* WORK REQUIRED *
Please quote the material exactly, every line of it.
■ ■ ■ ■ ■ ■ ■
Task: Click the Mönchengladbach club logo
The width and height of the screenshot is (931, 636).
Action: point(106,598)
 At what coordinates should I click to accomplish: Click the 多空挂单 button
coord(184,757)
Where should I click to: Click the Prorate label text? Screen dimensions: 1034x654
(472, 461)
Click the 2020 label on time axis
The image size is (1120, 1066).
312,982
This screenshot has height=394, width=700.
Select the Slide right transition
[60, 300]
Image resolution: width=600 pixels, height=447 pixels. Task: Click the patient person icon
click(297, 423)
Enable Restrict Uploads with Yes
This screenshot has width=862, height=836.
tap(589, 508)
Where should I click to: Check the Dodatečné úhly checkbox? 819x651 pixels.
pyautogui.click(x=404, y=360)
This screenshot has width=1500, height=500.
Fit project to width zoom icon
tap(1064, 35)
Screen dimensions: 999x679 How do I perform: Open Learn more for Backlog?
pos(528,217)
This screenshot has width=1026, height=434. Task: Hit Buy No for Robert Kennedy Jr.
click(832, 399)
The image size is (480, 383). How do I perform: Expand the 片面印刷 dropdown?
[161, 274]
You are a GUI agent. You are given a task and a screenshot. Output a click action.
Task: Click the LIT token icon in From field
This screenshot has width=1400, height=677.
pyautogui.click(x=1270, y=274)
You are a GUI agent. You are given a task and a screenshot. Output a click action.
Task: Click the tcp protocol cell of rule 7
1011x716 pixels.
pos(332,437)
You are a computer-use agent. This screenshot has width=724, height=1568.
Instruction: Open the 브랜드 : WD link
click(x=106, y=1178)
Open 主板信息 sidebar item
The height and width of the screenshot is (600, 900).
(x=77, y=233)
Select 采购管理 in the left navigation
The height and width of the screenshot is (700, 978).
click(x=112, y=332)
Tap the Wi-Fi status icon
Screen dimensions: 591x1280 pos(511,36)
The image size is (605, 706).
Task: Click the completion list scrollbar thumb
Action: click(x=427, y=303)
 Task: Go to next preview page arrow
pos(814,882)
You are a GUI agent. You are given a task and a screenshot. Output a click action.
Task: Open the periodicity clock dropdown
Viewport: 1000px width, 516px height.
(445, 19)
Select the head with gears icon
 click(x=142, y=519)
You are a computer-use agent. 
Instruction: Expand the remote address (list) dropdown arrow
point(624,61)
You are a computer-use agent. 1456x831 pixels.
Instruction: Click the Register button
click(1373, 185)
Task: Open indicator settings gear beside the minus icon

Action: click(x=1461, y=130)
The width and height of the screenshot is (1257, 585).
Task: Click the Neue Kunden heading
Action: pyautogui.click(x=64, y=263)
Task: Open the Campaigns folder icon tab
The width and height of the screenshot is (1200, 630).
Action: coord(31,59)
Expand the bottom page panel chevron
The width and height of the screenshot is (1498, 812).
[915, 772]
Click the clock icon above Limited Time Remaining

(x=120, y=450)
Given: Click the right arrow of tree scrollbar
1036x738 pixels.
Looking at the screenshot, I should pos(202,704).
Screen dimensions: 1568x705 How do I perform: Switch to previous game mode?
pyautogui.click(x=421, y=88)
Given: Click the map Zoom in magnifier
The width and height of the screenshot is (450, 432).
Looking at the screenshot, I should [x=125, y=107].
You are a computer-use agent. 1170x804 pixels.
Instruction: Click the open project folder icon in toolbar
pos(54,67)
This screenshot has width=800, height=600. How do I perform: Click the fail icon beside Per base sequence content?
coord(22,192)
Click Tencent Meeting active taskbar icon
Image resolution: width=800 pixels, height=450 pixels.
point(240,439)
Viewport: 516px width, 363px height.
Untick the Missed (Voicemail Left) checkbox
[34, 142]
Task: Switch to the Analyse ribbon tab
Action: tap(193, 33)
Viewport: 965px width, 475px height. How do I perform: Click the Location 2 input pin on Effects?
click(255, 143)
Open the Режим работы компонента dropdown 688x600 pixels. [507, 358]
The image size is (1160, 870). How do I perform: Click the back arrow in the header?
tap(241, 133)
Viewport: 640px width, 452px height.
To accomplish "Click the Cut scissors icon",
■ ■ ■ ■ ■ ■ ■
* SOLUTION TO THIS PROBLEM *
Task: Click the Mönchengladbach club logo
The width and height of the screenshot is (931, 636).
Action: point(106,598)
 At what coordinates should I click to accomplish: Click the 多空挂单 button
coord(184,757)
Where should I click to: Click the Prorate label text? Screen dimensions: 1034x654
(472, 461)
Click the 2020 label on time axis
The image size is (1120, 1066).
312,982
This screenshot has height=394, width=700.
Select the Slide right transition
[60, 300]
Image resolution: width=600 pixels, height=447 pixels. Task: Click the patient person icon
click(297, 423)
Enable Restrict Uploads with Yes
This screenshot has width=862, height=836.
tap(589, 508)
Where should I click to: Check the Dodatečné úhly checkbox? 819x651 pixels.
pyautogui.click(x=404, y=360)
This screenshot has width=1500, height=500.
Fit project to width zoom icon
tap(1064, 35)
Screen dimensions: 999x679 How do I perform: Open Learn more for Backlog?
pos(528,217)
This screenshot has width=1026, height=434. Task: Hit Buy No for Robert Kennedy Jr.
click(832, 399)
The image size is (480, 383). How do I perform: Expand the 片面印刷 dropdown?
[161, 274]
You are a GUI agent. You are given a task and a screenshot. Output a click action.
Task: Click the LIT token icon in From field
This screenshot has width=1400, height=677.
pyautogui.click(x=1270, y=274)
You are a GUI agent. You are given a task and a screenshot. Output a click action.
Task: Click the tcp protocol cell of rule 7
1011x716 pixels.
pos(332,437)
You are a computer-use agent. This screenshot has width=724, height=1568.
Instruction: Open the 브랜드 : WD link
click(x=106, y=1178)
Open 主板信息 sidebar item
The height and width of the screenshot is (600, 900).
(x=77, y=233)
Select 采购管理 in the left navigation
The height and width of the screenshot is (700, 978).
click(x=112, y=332)
Tap the Wi-Fi status icon
Screen dimensions: 591x1280 pos(511,36)
The image size is (605, 706).
Task: Click the completion list scrollbar thumb
Action: click(x=427, y=303)
 Task: Go to next preview page arrow
pos(814,882)
You are a GUI agent. You are given a task and a screenshot. Output a click action.
Task: Open the periodicity clock dropdown
Viewport: 1000px width, 516px height.
(445, 19)
Select the head with gears icon
 click(x=142, y=519)
You are a computer-use agent. 
Instruction: Expand the remote address (list) dropdown arrow
point(624,61)
You are a computer-use agent. 1456x831 pixels.
Instruction: Click the Register button
click(1373, 185)
Task: Open indicator settings gear beside the minus icon

Action: click(x=1461, y=130)
The width and height of the screenshot is (1257, 585).
Task: Click the Neue Kunden heading
Action: pyautogui.click(x=64, y=263)
Task: Open the Campaigns folder icon tab
The width and height of the screenshot is (1200, 630).
Action: coord(31,59)
Expand the bottom page panel chevron
The width and height of the screenshot is (1498, 812).
[915, 772]
Click the clock icon above Limited Time Remaining

(x=120, y=450)
Given: Click the right arrow of tree scrollbar
1036x738 pixels.
Looking at the screenshot, I should pos(202,704).
Screen dimensions: 1568x705 How do I perform: Switch to previous game mode?
pyautogui.click(x=421, y=88)
Given: Click the map Zoom in magnifier
The width and height of the screenshot is (450, 432).
Looking at the screenshot, I should [x=125, y=107].
You are a computer-use agent. 1170x804 pixels.
Instruction: Click the open project folder icon in toolbar
pos(54,67)
This screenshot has width=800, height=600. How do I perform: Click the fail icon beside Per base sequence content?
coord(22,192)
Click Tencent Meeting active taskbar icon
Image resolution: width=800 pixels, height=450 pixels.
point(240,439)
Viewport: 516px width, 363px height.
Untick the Missed (Voicemail Left) checkbox
[34, 142]
Task: Switch to the Analyse ribbon tab
Action: tap(193, 33)
Viewport: 965px width, 475px height. How do I perform: Click the Location 2 input pin on Effects?
click(255, 143)
Open the Режим работы компонента dropdown 688x600 pixels. [507, 358]
The image size is (1160, 870). How do I perform: Click the back arrow in the header?
tap(241, 133)
Viewport: 640px width, 452px height.
To accomplish "Click the Cut scissors icon",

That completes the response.